Since his election in March 2000, Putin has placed friends and officials from his old St. Petersburg circle in key positions.

He has also reinforced the role of the Federal Security Service, the successor to the KGB, Putin's former employer, in public life -- including giving it more prominence in the effort to stamp out the remnants of a rebel insurgency in the breakaway region of Chechnya.

A Gazprom spokesman said the company's chairman, Dmitry Medvedev, who also serves as Putin's deputy chief of staff, had proposed that Vyakhirev's contract, which expires Thursday, not be extended.

Not 'just a gas company'

Vyakhirev, 66, was among the 11 Gazprom board members who voted to approve Miller's appointment, the spokesman said.

"Gazprom is more than just a gas company," Putin said in a meeting at the Kremlin with Prime Minister Mikhail Kasyanov, Vyakhirev and Miller, in remarks carried by Associated Press.

"It provides a quarter of all budget revenues, and the entire national economy depends on the gas and energy industry."

Gazprom, with some $40 billion of fossil fuel reserves, pulled in $17 billion in total sales last year. But based on its stock value, the company, created as a joint-stock company by a presidential decree from Boris Yeltsin in 1993, is worth about $8 billion.

Gas production and transmission account for about 95 percent of Gazprom's total revenues. Within Russia, Gazprom controls all the country's domestic pipelines and 94 percent of production, making the company a utility juggernaut second to none.

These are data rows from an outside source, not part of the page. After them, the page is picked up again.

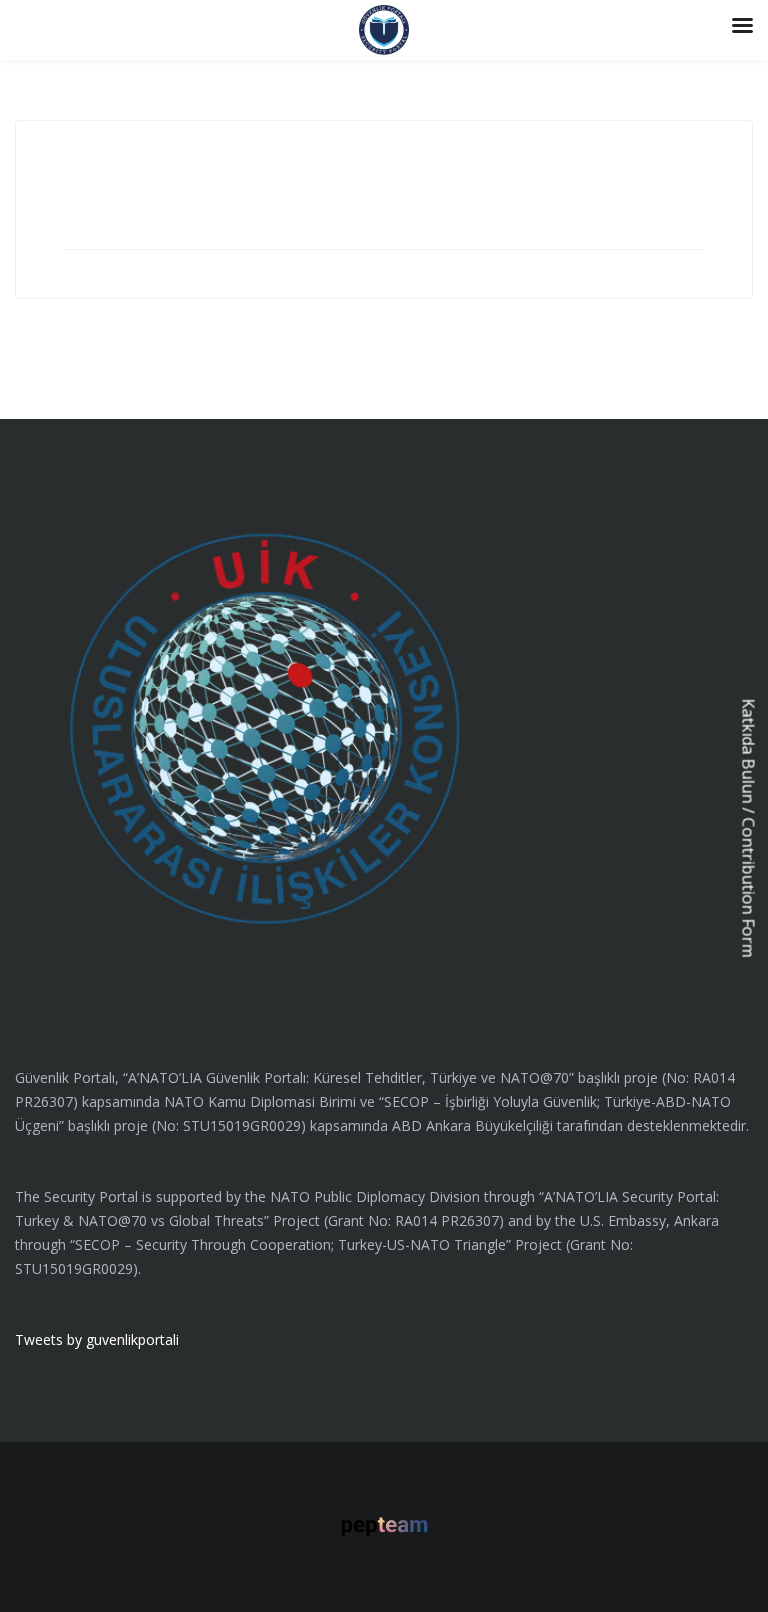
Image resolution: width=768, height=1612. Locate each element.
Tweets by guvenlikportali (97, 1339)
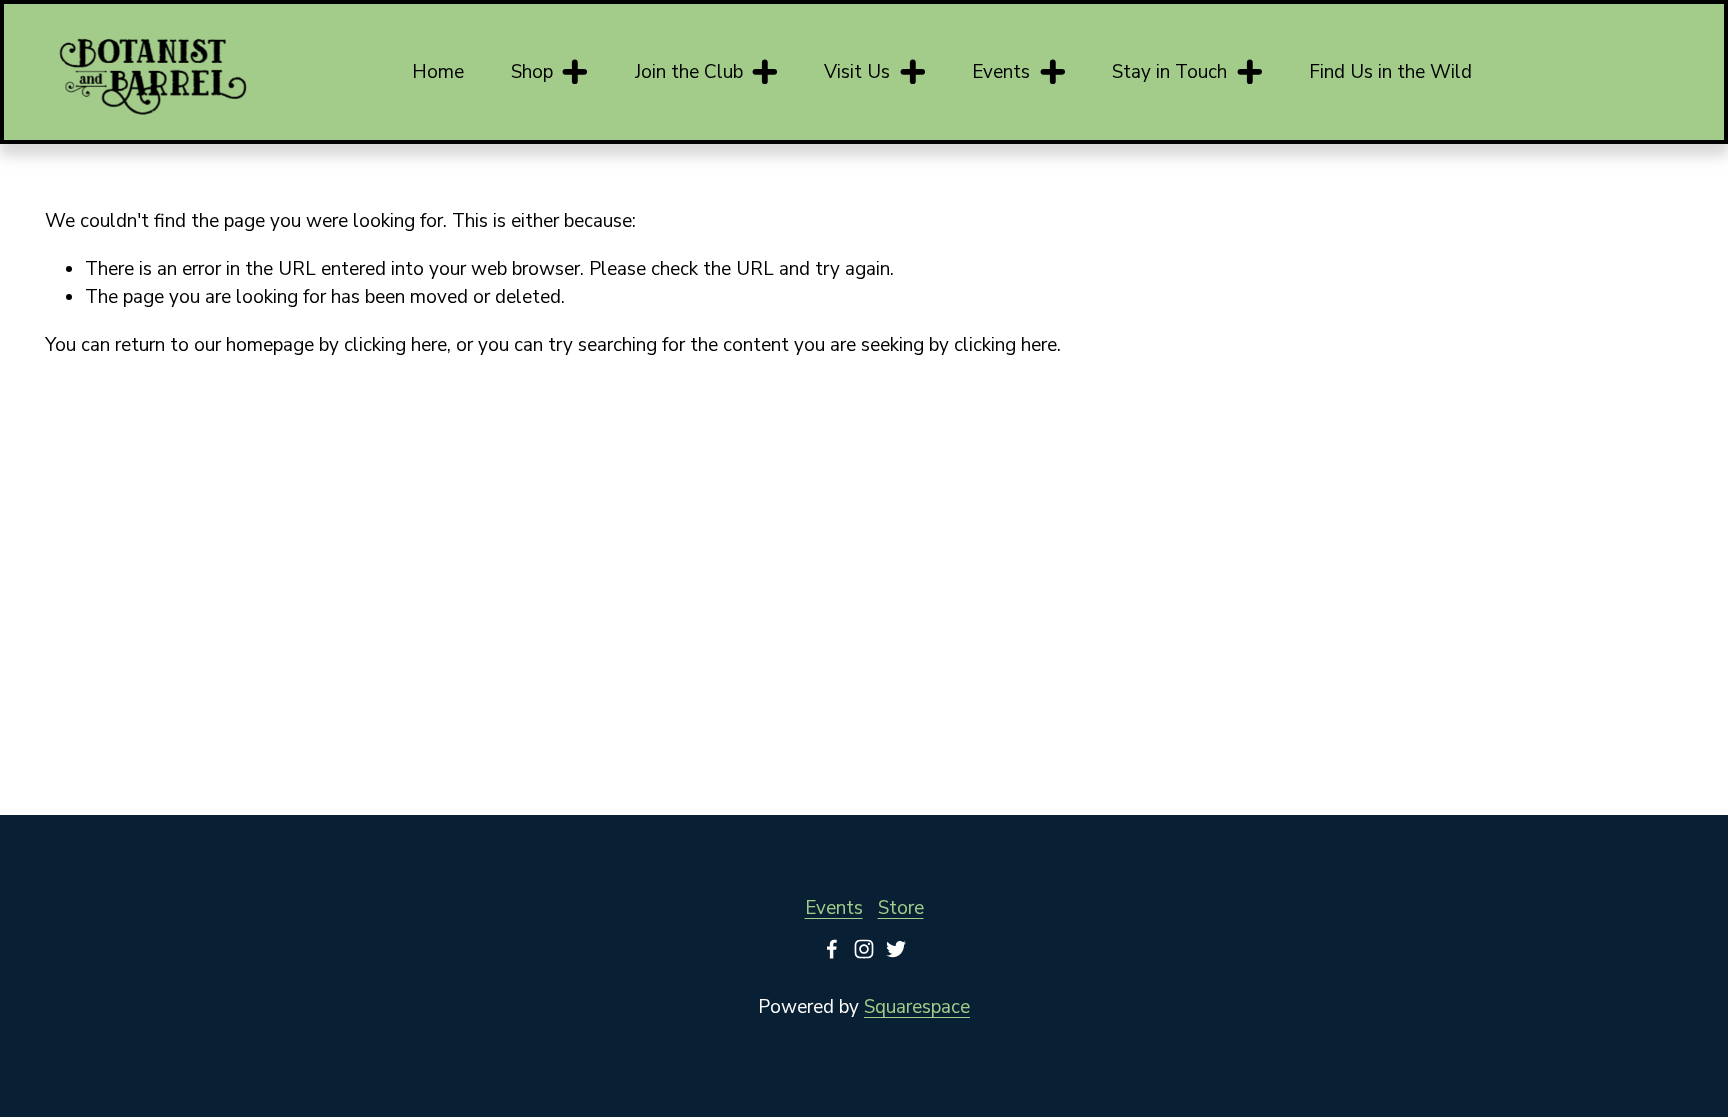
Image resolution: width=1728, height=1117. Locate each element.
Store (901, 908)
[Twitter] (896, 949)
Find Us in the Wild (1390, 72)
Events (834, 908)
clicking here (395, 345)
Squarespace (917, 1007)
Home (438, 72)
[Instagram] (864, 949)
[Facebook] (832, 949)
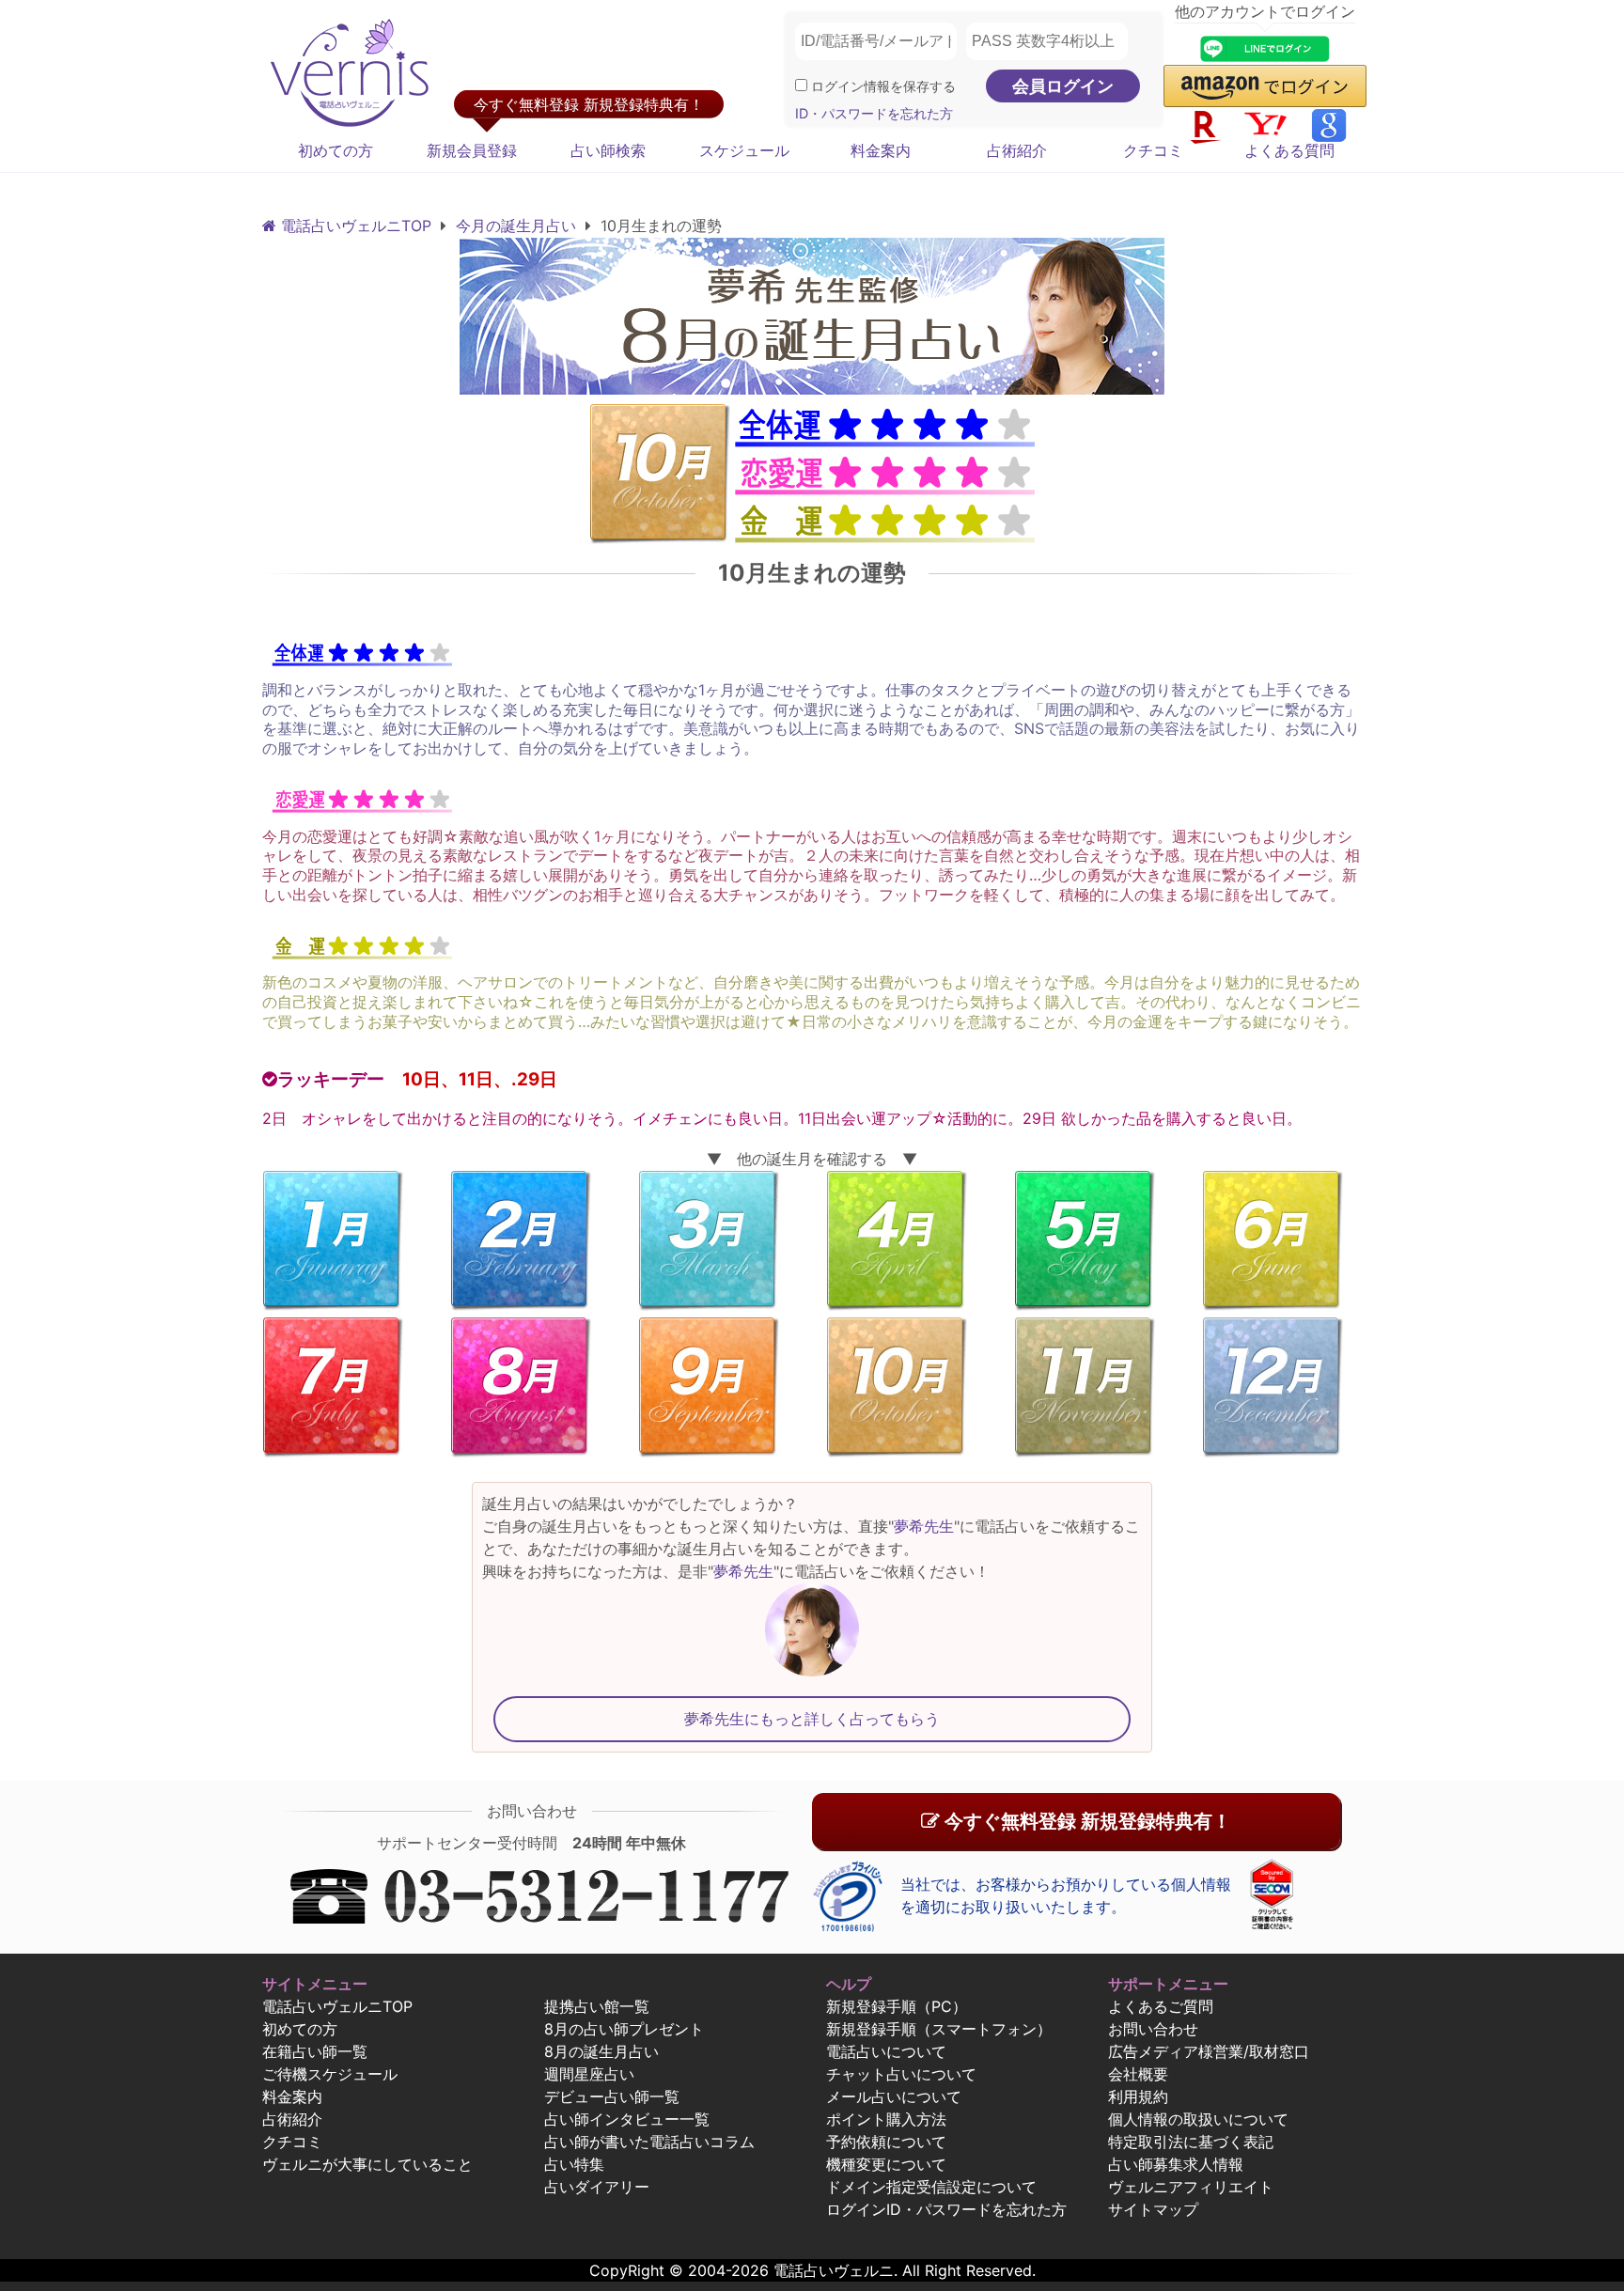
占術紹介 (1017, 150)
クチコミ (1153, 150)
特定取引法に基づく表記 (1190, 2141)
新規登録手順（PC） (896, 2006)
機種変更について (886, 2164)
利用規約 (1138, 2096)
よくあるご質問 (1160, 2006)
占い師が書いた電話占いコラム (649, 2141)
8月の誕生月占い (601, 2051)
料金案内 (881, 150)
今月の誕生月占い (516, 225)
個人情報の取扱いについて (1198, 2119)
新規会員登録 (472, 150)
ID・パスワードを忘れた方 (874, 113)
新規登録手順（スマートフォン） (939, 2028)
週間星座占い (589, 2074)
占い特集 (574, 2164)
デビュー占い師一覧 (611, 2096)
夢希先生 (924, 1526)
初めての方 (335, 150)
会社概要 (1138, 2074)
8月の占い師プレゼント (624, 2028)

Yet the company's massive size -- it has 360,000 employees -- belies its image among many western investors as a shoddily managed Soviet-era holdover, beset by a lack of financial transparency and riddled with cronyism and backroom dealing.

Much was made in the West of the fact that a former Russian prime minister, Viktor Chernomyrdin, who served under Boris Yeltsin from 1992 to 1998, was a former head of Gazprom.

Vyakhirev's daughter and the children of other high-level managers, for instance, own portions of the pipeline construction company Stroitransgas, on which Gazprom has lavished billions of dollars worth of contracts, according to The Wall Street Journal.

The newspaper cited a senior Kremlin official as saying the state was aware valuable assets had been shifted out of the natural gas monopoly. The official said the government was probing allegations of wrongdoing.

The latest development at Gazprom comes less than a month after the company seized control of Russia's largest independent television station, NTV, in what was described as a boardroom coup.

Critics decried the gambit as a cynical attempt by the Russian government to stifle a news outlet whose coverage had often been sharply critical of the Kremlin -- even though the station under media tycoon Vladimir Gusinsky had enthusiastically backed the 1996 re-election campaign of Boris Yeltsin.

The Kremlin countered that the NTV move was made purely for commercial reasons, in a bid to revive the flagging balance sheet of the station.

The International Monetary Fund, one of the world's leading lenders, has pressed for more financial transparency at Gazprom.

Miller, in remarks to reporters after his meeting with Putin, carried by Associated Press, pledged to boost the company's stock price, increase transparency and raise output by 10 to 15 percent by 2010.

But he brushed aside IMF demands to break up the company, insisting the company's decision-making methods were "very well centralised" and should be left in place.